** Opening Quoted passage block **
# Highest you've ever jumped?



## northwesten (Apr 28, 2012)

The Highest I have ever jumped was many years ago when I was in College and that was 5'5. Now that because the horse looked after me as I was at the limit of my experience.. Jumped it twice and after that couple of years later started competing at average 4'5.. Now well I haven't been jumping for 5 years so I guess 3 or 3'5 with confidence.


----------



## LostDragonflyWings (Feb 1, 2012)

Before my 16 yr old TB was injured and retired, we got up to a little over 3'. Now I have a 3 year old that won't be jumping for a while, but I hope to (and plan to, permitting he is able/comfortable with it) go higher. My goal is at least 4'.


----------



## Allison Finch (Oct 21, 2009)

The highest I can PROVE by photo is close to 6'










However, I have gone close to 7.


----------



## pinkbrushboots (Dec 27, 2012)

The highest I have ever jumped was 4' on my 12.3 Welsh/ Quarter pony! It was awesome


----------



## princecharming (Dec 2, 2011)

3'9 on my pony!


----------



## Fulford15 (Oct 17, 2012)

4'6 on a PMU rescue my friend & I rehabilitated and trained, he's an amazing jumper! The highest I have shown is 3'9


----------



## Ripplewind (Mar 22, 2012)

3'6", but my horse could jump 4' with his previous owner, and he has enough potential to go even higher.
** Closing Quoted passage block **
** Opening Excerpted records block **
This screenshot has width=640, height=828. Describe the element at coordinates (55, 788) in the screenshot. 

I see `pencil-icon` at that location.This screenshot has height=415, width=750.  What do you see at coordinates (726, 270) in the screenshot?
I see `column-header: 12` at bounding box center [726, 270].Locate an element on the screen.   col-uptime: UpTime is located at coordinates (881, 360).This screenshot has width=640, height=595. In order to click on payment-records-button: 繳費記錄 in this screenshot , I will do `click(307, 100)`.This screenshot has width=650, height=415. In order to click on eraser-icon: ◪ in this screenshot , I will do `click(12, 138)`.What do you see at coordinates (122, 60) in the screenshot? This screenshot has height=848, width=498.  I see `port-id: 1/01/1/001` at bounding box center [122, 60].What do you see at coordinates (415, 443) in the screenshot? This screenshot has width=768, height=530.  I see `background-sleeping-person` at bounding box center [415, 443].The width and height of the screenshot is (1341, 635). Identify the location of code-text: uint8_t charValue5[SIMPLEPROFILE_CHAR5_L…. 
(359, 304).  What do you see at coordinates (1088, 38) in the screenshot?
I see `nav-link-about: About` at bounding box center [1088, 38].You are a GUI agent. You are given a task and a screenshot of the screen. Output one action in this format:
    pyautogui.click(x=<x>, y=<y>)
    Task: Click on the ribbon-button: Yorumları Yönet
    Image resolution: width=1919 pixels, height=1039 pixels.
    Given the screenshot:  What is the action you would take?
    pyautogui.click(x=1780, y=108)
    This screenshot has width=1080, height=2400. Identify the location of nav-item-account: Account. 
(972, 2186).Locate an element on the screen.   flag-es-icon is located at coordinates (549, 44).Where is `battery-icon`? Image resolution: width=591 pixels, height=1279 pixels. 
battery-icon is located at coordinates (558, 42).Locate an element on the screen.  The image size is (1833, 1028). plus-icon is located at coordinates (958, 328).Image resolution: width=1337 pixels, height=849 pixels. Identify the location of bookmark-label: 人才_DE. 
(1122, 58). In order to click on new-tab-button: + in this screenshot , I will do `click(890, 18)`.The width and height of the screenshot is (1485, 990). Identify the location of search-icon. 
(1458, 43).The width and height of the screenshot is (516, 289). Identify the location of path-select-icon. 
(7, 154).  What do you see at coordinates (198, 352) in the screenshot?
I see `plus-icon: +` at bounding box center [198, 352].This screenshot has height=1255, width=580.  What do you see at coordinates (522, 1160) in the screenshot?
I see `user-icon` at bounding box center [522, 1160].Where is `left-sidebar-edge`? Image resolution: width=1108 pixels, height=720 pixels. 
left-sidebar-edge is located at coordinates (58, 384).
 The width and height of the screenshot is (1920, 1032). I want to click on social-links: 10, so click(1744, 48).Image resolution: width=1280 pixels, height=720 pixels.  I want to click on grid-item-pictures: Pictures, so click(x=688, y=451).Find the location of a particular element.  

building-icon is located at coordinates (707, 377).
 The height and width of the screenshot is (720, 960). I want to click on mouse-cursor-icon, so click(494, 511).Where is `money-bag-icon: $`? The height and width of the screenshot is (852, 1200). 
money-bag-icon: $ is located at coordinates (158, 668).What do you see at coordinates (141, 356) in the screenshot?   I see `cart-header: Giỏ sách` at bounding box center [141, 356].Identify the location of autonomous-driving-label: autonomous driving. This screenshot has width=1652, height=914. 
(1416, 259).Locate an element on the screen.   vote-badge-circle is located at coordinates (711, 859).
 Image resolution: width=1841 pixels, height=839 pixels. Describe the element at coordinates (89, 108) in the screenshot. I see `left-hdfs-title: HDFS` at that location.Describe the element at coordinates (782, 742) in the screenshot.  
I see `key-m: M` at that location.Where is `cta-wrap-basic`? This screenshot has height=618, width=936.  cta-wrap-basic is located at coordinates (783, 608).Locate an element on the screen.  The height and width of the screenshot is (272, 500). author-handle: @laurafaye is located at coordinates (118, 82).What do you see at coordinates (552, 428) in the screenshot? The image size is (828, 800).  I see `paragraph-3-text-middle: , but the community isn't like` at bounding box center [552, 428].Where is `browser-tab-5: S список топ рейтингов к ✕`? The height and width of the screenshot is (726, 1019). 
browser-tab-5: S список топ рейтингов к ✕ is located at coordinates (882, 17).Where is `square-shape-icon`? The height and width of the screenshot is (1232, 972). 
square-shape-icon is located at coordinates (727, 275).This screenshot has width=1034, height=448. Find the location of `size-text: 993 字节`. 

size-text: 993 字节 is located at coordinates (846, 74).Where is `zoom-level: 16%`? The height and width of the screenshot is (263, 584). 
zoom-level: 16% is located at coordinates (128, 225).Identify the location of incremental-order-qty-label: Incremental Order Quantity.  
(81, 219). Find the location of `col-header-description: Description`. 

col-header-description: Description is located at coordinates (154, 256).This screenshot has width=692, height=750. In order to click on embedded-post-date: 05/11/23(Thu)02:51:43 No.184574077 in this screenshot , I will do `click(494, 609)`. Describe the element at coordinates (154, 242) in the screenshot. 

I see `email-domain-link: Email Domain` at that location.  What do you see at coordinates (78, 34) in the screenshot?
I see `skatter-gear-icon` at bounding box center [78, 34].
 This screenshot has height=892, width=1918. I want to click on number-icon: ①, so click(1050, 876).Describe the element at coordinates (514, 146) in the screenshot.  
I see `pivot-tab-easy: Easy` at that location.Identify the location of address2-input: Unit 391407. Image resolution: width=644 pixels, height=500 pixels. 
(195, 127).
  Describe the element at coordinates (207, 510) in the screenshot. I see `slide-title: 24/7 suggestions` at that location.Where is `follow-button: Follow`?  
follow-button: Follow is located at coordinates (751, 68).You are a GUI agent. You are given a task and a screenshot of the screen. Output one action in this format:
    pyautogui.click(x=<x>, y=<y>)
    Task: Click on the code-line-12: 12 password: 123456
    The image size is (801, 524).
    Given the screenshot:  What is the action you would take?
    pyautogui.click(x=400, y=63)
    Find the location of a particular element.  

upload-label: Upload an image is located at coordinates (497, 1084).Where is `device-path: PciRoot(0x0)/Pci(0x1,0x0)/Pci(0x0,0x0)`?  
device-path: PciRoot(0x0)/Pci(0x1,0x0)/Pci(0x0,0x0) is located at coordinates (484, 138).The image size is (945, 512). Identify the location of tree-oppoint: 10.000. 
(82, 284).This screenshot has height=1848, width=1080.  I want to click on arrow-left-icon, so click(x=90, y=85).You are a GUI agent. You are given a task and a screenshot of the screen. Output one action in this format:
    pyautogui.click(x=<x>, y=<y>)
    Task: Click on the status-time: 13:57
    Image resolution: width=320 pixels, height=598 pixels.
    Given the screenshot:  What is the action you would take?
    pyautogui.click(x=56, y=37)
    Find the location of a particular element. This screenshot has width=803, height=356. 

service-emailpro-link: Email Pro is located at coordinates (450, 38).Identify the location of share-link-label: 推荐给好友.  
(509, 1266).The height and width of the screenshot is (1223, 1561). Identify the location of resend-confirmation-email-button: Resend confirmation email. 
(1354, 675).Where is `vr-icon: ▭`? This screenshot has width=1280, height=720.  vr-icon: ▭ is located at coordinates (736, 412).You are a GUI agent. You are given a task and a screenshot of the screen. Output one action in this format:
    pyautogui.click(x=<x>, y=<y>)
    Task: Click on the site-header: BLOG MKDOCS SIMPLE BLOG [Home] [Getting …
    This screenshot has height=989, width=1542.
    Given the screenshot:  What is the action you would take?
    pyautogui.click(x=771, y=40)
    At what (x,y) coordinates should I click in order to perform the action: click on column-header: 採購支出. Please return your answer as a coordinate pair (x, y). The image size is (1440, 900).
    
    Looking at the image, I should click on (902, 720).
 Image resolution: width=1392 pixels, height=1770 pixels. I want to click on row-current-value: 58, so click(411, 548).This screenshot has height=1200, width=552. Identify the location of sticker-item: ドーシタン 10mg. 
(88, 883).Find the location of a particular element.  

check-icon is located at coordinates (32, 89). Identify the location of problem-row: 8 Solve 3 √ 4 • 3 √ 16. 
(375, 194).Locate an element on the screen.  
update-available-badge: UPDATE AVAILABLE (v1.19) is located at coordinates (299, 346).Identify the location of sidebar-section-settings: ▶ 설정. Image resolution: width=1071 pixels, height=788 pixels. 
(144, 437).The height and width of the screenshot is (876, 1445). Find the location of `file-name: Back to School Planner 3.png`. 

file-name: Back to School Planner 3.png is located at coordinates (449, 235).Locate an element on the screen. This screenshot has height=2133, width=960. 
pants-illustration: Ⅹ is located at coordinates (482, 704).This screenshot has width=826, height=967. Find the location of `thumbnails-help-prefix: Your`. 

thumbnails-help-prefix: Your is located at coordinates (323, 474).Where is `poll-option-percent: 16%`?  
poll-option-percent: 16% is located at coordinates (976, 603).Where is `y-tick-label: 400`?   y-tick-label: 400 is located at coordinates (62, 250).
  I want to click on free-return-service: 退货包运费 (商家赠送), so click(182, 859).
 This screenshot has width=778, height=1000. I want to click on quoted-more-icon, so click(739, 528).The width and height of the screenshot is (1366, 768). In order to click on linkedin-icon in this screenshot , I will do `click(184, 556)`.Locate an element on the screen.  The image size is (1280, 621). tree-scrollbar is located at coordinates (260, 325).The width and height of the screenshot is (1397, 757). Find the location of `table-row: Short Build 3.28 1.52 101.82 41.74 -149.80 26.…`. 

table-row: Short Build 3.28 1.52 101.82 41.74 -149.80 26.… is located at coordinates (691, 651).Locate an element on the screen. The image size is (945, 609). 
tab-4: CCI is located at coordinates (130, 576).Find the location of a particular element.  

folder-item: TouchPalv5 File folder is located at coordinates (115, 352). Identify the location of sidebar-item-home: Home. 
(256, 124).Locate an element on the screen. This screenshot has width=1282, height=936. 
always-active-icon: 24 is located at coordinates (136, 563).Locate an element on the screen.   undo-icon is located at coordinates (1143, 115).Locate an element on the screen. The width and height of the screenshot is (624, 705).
** Closing Excerpted records block **
» Things to do:
• 1. In the thread about the highest jumps, what height does Allison Finch say she can prove by photo?
• 2. Please carry the thread about the highest jumps forward from its last post, keeping the same forum style.

» Activity answers:
• 1. Close to 6'.

• 2.
I've only shown to 2'6", though. Only because that was the highest any of the classes went for the Association. I will be showing around three feet this spring, though. I look forward to it!


----------



## Almond Joy (Dec 4, 2011)

A 1ft crossrail :/ Oh well, its fun for me, eventually I'll go higher!!!


----------



## toosexy4myspotz (Oct 7, 2007)

Allison Finch said:


> The highest I can PROVE by photo is close to 6'
> 
> 
> 
> ...


I think this is just crazy!!!! I dont jump unless there is a log or ditch in my way and certainly not that high. LoL I think some of the pictures you have jumping are amazing.


----------



## BlooBabe (Jul 7, 2012)

The highest I've ever jumped is 5. I'm hesitant to go much higher because the idea of going over a jump that's as tall as me or level with my horse's back is a little terrifying. In his heyday my horse used to jump 5 ft fences but the most I've ever asked him to do is 2-2.6. We have done 3.6 but it was a downed tree and it was completely unexpected. He took it like a pro, I thought I was going to have a heart attack.


----------



## verona1016 (Jul 3, 2011)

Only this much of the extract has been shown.